Document extract >>
NOTES TO CONDENSED CONSOLIDATED FINANCIAL STATEMENTS

(Unaudited)

NOTE 1 - GENERAL

The condensed consolidated balance sheet of Chase General Corporation (“Chase” or “we”, “us”, or “our”) at June 30, 2008 has been derived from audited consolidated financial statements at that date. The condensed consolidated financial statements as of and for the three months and six months ended December 31, 2008 and for the three months and six months ended December 31, 2007 are unaudited and reflect all normal and recurring accruals and adjustments which are, in the opinion of management, necessary for a fair presentation of the financial position, operating results and cash flows for the interim periods presented in this quarterly report. The condensed consolidated financial statements should be read in conjunction with the consolidated financial statements and notes thereto, together with management’s discussion and analysis of financial condition and results of operations, contained in our Annual Report on Form 10-KSB for the year ended June 30, 2008. The results of operations for the three months and six months ended December 31, 2008 and cash flows for the six months ended December 31, 2008 are not necessarily indicative of the results for the entire fiscal year ending June 30, 2009. Where appropriate, items within the condensed consolidated financial statements have been reclassified from the previous periods’ presentation. In the opinion of management, all adjustments (consisting of normal recurring adjustments) considered necessary to fairly present financial position, results of operations and cash flows for the periods have been included.

Source excerpt >>
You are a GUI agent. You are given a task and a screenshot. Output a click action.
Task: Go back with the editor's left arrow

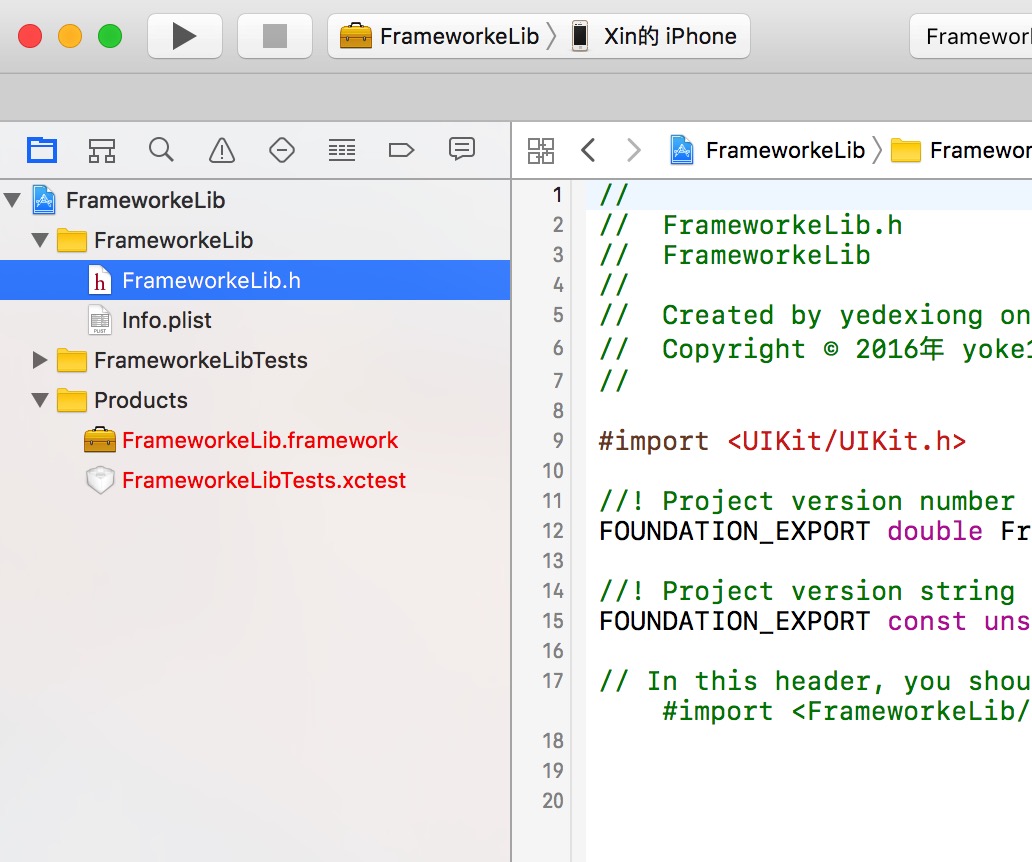coord(588,150)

Task to carry out >>
Decide whether each statement agrees with the Chase General Corporation note, answering yes or no and quoting the words of the note that decide it.
1. The balance sheet at June 30, 2008 was derived from audited consolidated financial statements.
2. The statements for the six months ended December 31, 2008 have been audited.
3. The results for the six months ended December 31, 2008 show what the results for the whole fiscal year ending June 30, 2009 will be.
The listing is not needed for this.

Task result >>
1. Yes: "has been derived from audited consolidated financial statements at that date"
2. No: "The condensed consolidated financial statements as of and for the three months and six months ended December 31, 2008 and for the three months and six months ended December 31, 2007 are unaudited"
3. No: "are not necessarily indicative of the results for the entire fiscal year ending June 30, 2009"